The relationship women with PCOS have with their bodies and appearance can be a precarious one. Throw in a physical/intimate relationship with a member of the opposite sex and you’ve got yourself a potential minefield.
I’ll be honest. I’m a whole lot of dysfuctional in my relationships. Half of that can be attributed to the PCOS, while the other half is caused by a whole slew of other reasons. The PCOS part of the equation is a doozy though. It may be only half of the puzzle, but I would go out on a limb and say that mentally it makes up for more than ninety percent of the internal turmoil I find from dating/relationships. I guess when you break it all down it looks a lot like this:
Stephanie + Relationships = A Big Freaking Mess
I’ve never actually been forthcoming about my PCOS in my past relationships. This isn’t exactly shocking or surprising if you read this blog, since you know that I had never told anyone up until recently. I spent too much time trying to pretend that I was like everyone else and naturally I would never actually be honest about what I was going through. I see this a lot from some of the young women I’ve heard from on this blog and who I’ve read at other PCOS message boards. They keep the PCOS a secret. They act like all is well with the world and their bodies. A common concern seems to be – I can’t tell him because then he won’t like me anymore. I can’t be what he needs. I might not be able to have children and I’ve got a laundry list of funky things going on with my body. If I tell him, he will leave me and find some perfect woman who can be and do all the things I am not.
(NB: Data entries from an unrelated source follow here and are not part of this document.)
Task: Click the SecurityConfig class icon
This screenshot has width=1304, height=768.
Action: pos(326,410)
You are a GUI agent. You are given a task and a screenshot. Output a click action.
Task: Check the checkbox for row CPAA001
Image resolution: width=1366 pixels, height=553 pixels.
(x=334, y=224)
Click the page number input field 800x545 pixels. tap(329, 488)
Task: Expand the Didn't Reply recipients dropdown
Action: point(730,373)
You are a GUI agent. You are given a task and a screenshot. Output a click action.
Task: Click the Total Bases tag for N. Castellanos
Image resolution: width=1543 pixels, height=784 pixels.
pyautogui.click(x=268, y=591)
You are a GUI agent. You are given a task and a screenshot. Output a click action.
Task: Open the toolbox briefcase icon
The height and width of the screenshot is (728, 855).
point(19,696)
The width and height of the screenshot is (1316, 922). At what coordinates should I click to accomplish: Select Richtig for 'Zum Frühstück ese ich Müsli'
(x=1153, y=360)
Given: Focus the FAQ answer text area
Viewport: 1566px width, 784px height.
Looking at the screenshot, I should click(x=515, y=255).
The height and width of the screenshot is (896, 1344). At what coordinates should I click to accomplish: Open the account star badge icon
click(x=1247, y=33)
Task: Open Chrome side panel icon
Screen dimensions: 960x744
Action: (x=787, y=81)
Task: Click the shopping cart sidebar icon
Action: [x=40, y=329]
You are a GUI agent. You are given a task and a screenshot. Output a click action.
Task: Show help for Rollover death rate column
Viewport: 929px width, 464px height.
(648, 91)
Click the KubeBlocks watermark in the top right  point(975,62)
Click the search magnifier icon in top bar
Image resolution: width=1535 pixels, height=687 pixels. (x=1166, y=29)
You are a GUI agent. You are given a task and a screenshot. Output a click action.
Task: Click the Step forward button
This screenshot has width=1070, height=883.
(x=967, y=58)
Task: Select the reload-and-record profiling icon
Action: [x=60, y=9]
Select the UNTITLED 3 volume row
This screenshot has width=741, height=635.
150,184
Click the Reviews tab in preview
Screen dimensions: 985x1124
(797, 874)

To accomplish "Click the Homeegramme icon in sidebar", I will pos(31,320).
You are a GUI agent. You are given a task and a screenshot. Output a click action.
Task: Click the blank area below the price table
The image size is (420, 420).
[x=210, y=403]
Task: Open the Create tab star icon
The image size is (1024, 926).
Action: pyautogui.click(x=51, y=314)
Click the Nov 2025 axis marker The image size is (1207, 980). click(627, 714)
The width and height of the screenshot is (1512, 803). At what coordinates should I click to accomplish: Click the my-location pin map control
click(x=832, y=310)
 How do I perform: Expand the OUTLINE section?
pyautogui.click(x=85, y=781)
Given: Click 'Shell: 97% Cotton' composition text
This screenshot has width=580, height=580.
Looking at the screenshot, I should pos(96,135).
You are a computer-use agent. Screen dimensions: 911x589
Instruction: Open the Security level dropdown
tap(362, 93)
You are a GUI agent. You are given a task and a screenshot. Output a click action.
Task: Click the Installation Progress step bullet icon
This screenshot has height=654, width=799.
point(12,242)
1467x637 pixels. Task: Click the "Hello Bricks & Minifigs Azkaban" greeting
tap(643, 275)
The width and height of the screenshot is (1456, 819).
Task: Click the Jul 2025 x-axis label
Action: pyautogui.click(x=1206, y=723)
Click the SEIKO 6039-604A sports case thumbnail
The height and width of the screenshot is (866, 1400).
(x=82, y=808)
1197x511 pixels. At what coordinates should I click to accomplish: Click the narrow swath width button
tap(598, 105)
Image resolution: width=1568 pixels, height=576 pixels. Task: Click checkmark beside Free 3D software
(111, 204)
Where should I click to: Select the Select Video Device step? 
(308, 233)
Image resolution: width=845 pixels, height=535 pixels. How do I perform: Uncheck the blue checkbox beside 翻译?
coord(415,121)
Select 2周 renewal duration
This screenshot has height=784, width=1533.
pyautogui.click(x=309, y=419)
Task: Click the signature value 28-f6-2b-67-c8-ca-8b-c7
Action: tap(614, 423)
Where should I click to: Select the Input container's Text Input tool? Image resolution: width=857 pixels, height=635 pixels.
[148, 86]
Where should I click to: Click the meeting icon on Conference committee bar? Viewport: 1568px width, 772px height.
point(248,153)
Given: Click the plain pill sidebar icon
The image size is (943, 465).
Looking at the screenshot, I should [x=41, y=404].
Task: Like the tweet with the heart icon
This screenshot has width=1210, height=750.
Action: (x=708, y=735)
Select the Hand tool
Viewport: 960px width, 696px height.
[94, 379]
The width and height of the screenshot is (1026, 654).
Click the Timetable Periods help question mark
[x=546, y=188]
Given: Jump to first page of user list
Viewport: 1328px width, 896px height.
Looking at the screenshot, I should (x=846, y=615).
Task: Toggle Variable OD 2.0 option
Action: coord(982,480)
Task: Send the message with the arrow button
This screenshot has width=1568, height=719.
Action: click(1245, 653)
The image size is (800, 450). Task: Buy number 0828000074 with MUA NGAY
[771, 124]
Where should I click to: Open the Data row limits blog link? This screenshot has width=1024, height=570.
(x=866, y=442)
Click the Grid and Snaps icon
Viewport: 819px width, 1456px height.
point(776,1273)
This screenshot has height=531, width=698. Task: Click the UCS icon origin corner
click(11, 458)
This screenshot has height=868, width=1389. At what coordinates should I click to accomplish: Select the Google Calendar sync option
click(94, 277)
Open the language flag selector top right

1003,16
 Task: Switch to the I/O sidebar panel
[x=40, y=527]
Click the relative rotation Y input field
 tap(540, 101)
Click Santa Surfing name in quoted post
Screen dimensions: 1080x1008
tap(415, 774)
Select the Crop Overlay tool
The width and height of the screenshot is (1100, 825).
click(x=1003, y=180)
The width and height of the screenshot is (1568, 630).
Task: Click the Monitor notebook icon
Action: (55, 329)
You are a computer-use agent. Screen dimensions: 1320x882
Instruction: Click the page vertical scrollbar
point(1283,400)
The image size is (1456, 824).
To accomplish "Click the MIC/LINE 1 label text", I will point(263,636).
And so, some women stay in the relationships and keep their pain a secret and do a fantastic job of putting on this façade. They get up early before their partner and they make themselves up and attempt to mask all that is going on. They attempt to be normal. This is especially hard for those women with PCOS who suffer from depression. And since you can’t let your partner know what is going on – how can he help you and be what you need? He can’t. And you exist in a vicious cycle.
I find myself in a better, stronger, place in my life, particularly as it relates to trying to maintain a healthy relationship. Certainly more so than at any other time in my life. But the fear and the pain is still there – despite my protests to the contrary. And when it suddenly manifests itself and makes it presence known – it can wash over you and immediately take you back to the dark place that you once inhabited. And the scary thing is, you don’t know it’s happening until you find yourself in tears and loathing the image staring back at you. This is exactly what happened to me this weekend.
I don’t know even know how it happened. I went to a BBQ on Saturday night and I spent the evening talk to this guy about a whole bunch of random stuff we had in common. It was nice and maybe, just maybe, I found myself thinking I kind of liked him. So totally not a big deal at all. This kind of stuff happens to people all the time. But then the next day happened. Or, I should say, the reality of the next day happened. And that inner voice inside my head – the one I’ve done a really job of muffling as of late – made an unwelcome comeback. The Voice (as I shall refer to it as), wouldn’t allow me to just have the simple thought of owning the fact I had a good time talking with someone. Instead, it could only focus on the absurdity of my having such a thought to begin with. Why? Because I am not allowed to have these kinds of feelings and/or thoughts because it’s completely futile. There is no point.
It sounded a lot like this:
Stephanie. Reality check. Have you looked in the mirror lately? Who are you fooling? No one would chose you. Have you seen the options out there? No offense kid, but it’s not happening.
Clearly, The Voice is not my friend. The Voice prides itself on being a realist and giving me the truth. And so, even though I know deep down I am not the miscreant I make myself out to be, I have to agree with The Voice on this particular matter. I have to agree that no one would ultimately want to be with me because there are simply so many other, better, options out there to chose from. This isn’t The Voice being cruel – its simply stating the obvious. Nothing wrong with that.
And this is why I went from having weeks of feeling “okay” to suddenly feeling totally not okay and loathing the image staring back at me in the mirror. I went from feeling worthy of good things to suddenly feeling like I would never have any sort of normal, healthy relationship because I was so different… I was so hideous.
And yes, I do know that deep in my heart, this isn’t true. But it doesn’t mean I still don’t think that. That I still don’t feel it. That I don’t hear The Voice playing the tired old song in my head. I like to think I’ve been lucky enough to be able to start listening to other, gentler and kinder, records. But somewhere out there, that old song is still playing. And when I find myself too complacent with my new tunes, it shows up. It comes blasting through the airwaves – where it remains on repeat. And I am left to wonder how long I will allow the song to play until I choose a different tune.